LightFM Dataset Helper - Python package

March 06, 2020

LightFM Dataset helper

a lightweight python package to help preparing Dataframes (csv ... ) for LightFM module for easy training Training

Install

simply install with the Python Package Index (PyPI)

pip install lightfm-dataset-helper

or manually from released wheel

Example

imports the module

from lightfm_dataset_helper.lightfm_dataset_helper import DatasetHelper

Preparing the Dataframe and the required info

loading csv files

# using pandas to load csv files
import pandas as pd

def read_csv(filename):
    return pd.read_csv(filename, sep=";", error_bad_lines=False, encoding="latin-1", low_memory=False)

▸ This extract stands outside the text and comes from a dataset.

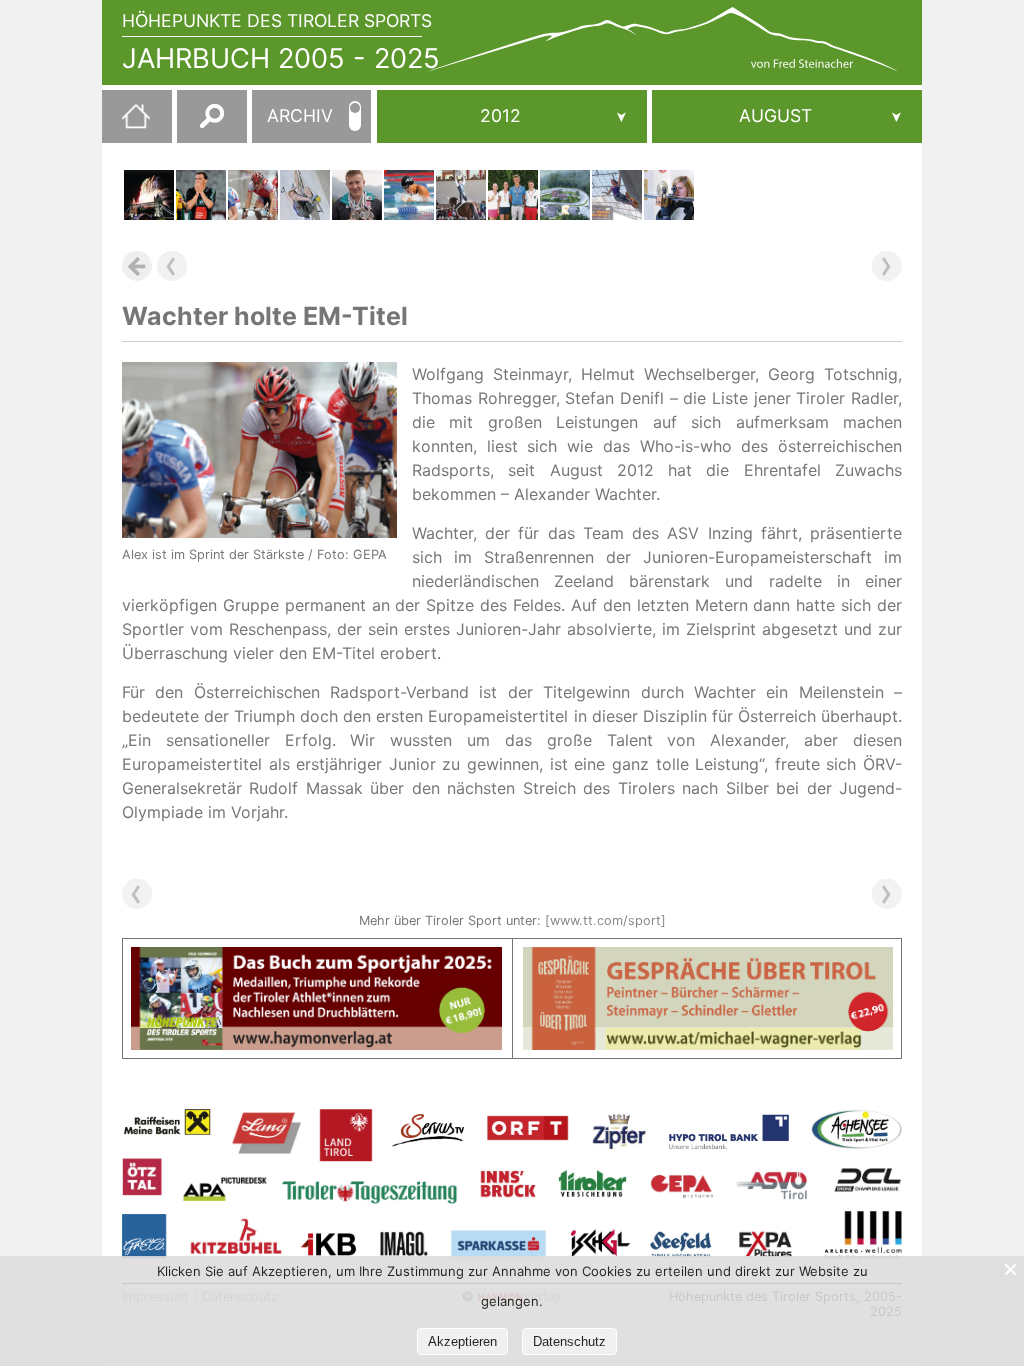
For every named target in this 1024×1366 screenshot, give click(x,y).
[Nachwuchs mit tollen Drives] (513, 195)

books = read_csv("Data/BX-Books.csv")
users = read_csv("Data/BX-Users.csv")
ratings = read_csv("Data/BX-Book-Ratings.csv")

Columns Definitions

items_column = "ISBN"
user_column = "User-ID"
ratings_column = "Book-Rating"

items_feature_columns = [
    "Book-Title",
    "Book-Author",
    "Year-Of-Publication",
    "Publisher",
]

user_features_columns = ["Location", "Age"]

Optional* for testing on small amount of data (500)

# just cutting down the amount of data to 500 for less time (making sure no missing data will be passed )
Test_amount = 500
ratings = ratings[:Test_amount]
books = books[books[items_column].isin(ratings[items_column])]
users = users[users[user_column].isin(ratings[user_column])]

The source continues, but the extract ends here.